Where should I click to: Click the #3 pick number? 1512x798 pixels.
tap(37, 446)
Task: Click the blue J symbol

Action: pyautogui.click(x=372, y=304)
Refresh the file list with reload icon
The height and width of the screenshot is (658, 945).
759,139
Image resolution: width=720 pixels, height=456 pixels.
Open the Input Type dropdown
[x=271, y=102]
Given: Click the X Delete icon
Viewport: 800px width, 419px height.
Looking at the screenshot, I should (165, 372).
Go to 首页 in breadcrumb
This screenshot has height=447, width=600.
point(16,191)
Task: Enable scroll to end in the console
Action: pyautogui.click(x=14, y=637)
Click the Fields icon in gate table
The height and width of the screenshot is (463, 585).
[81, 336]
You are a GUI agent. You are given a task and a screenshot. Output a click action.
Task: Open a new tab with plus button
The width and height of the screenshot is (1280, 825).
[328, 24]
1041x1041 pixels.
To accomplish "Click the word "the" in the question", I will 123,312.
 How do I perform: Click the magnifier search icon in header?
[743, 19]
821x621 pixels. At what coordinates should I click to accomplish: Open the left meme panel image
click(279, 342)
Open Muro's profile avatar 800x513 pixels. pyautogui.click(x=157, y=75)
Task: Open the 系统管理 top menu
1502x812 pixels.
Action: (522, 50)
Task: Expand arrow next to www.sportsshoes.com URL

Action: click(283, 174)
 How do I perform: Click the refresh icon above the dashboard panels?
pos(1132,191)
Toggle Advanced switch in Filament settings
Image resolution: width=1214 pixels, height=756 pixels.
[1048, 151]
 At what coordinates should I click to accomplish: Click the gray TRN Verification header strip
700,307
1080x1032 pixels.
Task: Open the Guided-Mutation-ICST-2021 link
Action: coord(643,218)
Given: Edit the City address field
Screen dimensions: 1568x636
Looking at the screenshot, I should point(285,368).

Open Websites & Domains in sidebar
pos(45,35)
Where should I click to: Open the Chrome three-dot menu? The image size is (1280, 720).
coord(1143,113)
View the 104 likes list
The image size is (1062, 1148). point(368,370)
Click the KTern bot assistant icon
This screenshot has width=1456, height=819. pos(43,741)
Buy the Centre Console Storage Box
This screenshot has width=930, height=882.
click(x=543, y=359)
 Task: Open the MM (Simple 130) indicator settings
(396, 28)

▸ **What you will do**
The lines to output run from the one containing "Given: Edit the City address field" through the last line of the records above; repeat them exactly and nothing more.

▸ **Result of the exercise**
Given: Edit the City address field
Screen dimensions: 1568x636
Looking at the screenshot, I should point(285,368).

Open Websites & Domains in sidebar
pos(45,35)
Where should I click to: Open the Chrome three-dot menu? The image size is (1280, 720).
coord(1143,113)
View the 104 likes list
The image size is (1062, 1148). point(368,370)
Click the KTern bot assistant icon
This screenshot has width=1456, height=819. pos(43,741)
Buy the Centre Console Storage Box
This screenshot has width=930, height=882.
click(x=543, y=359)
 Task: Open the MM (Simple 130) indicator settings
(396, 28)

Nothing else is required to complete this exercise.